Almost one in four people killed on UK roads were not wearing seatbelts

Almost one in four people killed on UK roads were not wearing seatbelts
According to new data from the Department for Transport (DfT), 24% of all car occupant fatalities in Britain between 2016 and 2020 involved people not wearing their seatbelt.

The data also revealed that 28% of the male fatalities were as a result of not wearing a seatbelt, in comparison to 16% of females.

DfT’s survey showed that drivers between the age of 17 and 29, were the most likely (32% to not wear a seatbelt during a fatal crash.

Also, those driving between the hours of 8pm and 6am were 39% more likely to be involved in a deadly accident compared to the rest of the day (17%).

Regarding the results on seatbelt wearing in the UK, a RAC spokesperson commented: “Astonishingly, almost a quarter of all road traffic fatalities involved occupants not wearing seatbelts. This stark statistic singularly underlines just why seatbelts are a legal requirement, so it’s a real worry that many people still choose not to belt up. The fact compliance is much lower for those in the backs of cars – who are less likely to be protected by airbags – and for those who ride in taxis is equally shocking.

“As seatbelts are probably the single biggest life-saving device ever introduced into vehicles, it’s vital the Government, local authorities and the police continue to reinforce this message. Today’s new figures beg the question as to whether a nationwide communications campaign to promote seatbelt use should be rolled out and whether existing laws are a sufficient enough deterrent.”
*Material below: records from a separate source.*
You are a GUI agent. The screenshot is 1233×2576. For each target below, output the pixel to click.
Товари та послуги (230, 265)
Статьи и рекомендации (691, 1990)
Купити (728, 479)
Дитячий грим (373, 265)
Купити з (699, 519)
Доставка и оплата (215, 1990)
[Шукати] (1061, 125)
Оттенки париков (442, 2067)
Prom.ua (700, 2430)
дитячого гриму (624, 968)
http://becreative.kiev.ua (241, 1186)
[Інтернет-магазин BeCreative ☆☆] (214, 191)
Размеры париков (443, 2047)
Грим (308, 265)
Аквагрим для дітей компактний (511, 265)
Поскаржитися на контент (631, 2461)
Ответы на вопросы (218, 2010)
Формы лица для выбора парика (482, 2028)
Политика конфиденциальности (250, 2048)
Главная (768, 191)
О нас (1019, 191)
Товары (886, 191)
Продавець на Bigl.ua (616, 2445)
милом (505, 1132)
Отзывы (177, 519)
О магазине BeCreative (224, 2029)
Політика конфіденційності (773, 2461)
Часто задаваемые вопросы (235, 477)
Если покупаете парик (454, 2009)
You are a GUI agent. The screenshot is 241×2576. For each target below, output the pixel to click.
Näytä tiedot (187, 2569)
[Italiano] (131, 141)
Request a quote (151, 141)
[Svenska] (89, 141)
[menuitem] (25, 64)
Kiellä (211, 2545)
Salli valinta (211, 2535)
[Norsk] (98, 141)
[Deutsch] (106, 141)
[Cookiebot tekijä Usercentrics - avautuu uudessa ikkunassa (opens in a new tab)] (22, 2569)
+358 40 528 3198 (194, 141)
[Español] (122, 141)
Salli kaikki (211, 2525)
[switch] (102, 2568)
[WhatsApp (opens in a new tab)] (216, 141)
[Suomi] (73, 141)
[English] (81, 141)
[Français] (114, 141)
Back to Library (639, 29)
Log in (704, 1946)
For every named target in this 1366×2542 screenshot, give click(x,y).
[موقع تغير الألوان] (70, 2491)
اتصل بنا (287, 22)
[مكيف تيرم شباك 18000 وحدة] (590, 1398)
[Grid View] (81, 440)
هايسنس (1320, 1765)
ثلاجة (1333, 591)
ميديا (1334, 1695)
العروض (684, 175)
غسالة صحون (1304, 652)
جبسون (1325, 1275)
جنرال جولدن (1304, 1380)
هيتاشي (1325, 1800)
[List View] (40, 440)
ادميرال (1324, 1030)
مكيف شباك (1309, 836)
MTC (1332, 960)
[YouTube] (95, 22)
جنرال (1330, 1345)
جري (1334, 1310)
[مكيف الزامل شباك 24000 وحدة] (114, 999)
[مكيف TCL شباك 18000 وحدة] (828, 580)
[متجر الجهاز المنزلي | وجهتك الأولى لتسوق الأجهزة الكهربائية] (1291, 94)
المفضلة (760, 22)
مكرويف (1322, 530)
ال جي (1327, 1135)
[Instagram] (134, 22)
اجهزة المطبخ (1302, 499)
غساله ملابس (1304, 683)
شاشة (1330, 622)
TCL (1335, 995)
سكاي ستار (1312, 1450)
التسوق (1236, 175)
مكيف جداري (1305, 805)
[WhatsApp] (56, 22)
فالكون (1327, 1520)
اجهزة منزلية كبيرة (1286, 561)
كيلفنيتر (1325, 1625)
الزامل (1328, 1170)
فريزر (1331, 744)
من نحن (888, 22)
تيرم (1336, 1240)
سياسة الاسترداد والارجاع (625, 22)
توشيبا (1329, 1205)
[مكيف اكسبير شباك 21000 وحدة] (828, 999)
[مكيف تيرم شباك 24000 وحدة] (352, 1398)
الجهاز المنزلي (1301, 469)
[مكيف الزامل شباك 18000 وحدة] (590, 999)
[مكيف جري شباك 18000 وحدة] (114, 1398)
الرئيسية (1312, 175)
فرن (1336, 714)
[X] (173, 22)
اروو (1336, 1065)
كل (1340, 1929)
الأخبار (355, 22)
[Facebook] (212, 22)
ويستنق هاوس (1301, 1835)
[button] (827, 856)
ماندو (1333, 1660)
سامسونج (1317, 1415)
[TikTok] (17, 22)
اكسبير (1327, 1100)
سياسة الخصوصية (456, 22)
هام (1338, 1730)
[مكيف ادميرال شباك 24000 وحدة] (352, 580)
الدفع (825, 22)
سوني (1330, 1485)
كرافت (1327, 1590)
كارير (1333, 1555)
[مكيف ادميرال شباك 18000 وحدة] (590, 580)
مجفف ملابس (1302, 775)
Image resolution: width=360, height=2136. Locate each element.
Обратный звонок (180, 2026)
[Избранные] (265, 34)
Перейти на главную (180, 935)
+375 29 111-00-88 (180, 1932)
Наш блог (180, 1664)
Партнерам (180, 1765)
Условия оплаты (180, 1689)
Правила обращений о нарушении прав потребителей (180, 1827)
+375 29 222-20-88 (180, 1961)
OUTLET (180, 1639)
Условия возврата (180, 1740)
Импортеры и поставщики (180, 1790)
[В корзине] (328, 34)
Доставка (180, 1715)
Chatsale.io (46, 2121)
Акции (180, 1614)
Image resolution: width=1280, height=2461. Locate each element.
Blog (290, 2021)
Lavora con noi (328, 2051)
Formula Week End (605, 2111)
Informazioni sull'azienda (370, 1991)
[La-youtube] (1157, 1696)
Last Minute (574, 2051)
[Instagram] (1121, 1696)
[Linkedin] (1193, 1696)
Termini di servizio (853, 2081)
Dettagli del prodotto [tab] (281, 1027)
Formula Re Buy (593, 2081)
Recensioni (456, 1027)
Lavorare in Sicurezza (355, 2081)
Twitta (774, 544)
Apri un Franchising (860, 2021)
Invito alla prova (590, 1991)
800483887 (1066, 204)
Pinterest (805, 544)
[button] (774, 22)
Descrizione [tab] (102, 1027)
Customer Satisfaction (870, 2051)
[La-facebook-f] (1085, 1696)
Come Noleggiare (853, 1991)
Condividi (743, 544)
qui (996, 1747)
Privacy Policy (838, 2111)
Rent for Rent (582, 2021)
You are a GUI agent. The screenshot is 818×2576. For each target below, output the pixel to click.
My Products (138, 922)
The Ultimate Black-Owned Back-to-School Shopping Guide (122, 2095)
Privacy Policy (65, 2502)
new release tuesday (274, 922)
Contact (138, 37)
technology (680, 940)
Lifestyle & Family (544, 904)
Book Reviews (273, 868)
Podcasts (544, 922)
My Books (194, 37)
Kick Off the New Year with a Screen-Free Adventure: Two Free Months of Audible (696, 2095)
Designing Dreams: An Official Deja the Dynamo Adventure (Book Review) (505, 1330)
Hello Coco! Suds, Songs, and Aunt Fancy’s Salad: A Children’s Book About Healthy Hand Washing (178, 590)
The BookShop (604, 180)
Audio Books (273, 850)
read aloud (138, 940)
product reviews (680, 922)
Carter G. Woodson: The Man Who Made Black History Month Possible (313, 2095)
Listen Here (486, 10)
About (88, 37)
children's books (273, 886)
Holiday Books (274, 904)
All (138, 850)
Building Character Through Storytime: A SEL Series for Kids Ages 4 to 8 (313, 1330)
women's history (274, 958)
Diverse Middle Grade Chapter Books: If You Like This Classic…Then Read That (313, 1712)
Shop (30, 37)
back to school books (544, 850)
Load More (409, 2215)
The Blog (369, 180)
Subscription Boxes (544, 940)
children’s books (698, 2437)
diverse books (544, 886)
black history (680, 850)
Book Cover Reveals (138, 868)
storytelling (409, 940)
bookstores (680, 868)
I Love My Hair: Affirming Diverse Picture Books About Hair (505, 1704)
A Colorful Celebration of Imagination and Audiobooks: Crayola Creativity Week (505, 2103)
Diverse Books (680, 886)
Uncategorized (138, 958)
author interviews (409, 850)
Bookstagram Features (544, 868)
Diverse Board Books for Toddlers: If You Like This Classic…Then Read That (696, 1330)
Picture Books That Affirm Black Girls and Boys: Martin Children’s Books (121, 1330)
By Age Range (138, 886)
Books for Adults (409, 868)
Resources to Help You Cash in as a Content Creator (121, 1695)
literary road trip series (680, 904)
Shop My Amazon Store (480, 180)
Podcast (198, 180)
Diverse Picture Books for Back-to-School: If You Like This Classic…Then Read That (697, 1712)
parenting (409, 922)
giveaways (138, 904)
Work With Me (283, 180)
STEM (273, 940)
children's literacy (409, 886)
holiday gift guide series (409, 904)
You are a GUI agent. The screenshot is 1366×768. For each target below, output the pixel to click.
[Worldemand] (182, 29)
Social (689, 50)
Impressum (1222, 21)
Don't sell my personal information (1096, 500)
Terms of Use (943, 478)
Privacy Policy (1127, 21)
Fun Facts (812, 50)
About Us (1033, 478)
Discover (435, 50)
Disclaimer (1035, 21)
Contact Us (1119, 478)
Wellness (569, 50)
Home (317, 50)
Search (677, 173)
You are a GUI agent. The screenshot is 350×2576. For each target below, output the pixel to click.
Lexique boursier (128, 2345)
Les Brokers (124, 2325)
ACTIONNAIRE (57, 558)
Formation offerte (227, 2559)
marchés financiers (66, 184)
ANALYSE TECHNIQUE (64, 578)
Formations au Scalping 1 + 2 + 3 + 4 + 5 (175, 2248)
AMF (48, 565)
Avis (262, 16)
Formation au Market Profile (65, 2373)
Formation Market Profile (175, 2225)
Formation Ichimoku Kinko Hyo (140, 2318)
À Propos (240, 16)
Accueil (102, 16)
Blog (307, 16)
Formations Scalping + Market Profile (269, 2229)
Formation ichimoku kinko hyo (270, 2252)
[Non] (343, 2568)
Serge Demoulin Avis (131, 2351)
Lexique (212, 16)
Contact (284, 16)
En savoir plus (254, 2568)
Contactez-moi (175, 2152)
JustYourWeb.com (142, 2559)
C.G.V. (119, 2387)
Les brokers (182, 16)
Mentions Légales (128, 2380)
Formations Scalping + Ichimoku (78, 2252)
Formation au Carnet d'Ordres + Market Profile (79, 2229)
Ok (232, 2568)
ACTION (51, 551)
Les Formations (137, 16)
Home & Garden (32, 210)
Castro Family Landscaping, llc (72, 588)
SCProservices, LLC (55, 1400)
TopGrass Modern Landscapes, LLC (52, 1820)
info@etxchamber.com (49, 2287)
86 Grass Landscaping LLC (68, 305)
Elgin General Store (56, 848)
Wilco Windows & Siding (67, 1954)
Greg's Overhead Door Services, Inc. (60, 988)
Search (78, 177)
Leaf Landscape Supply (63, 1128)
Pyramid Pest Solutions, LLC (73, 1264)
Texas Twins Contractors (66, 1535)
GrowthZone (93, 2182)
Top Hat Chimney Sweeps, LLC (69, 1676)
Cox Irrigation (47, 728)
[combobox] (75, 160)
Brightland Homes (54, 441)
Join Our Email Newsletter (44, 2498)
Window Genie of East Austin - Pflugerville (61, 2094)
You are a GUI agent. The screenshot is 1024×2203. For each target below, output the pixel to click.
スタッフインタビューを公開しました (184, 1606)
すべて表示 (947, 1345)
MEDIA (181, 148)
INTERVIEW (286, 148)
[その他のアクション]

Drivers currently receive a find of up to £500 for not wearing a seatbelt.

The report also revealed a worrying increase in the number of drivers using their mobile devices behind the wheel.

Latest Government figures show that there were 420 collisions on British roads in 2019, where the driver was using a mobile while in the driver’s seat.

After analysing the mobile phone data, RAC head of roads policy Nicholas Lyes said: “It’s concerning there has been an increase in the proportion of drivers observed using handheld mobile phones at the wheel since 2017. Historically, when the Government stiffens penalties, there is a drop in illegal phone use before old habits begin to creep back in again.

“While many drivers would like to see the penalties increased further, we believe the Government should be rolling out new camera enforcement technology similar as is already used several other countries such as Australia and the Netherlands.

“We believe this technology would be an important tool for reducing the number of unnecessary lives tragically lost on our roads each year because of this dangerous and illegal habit.”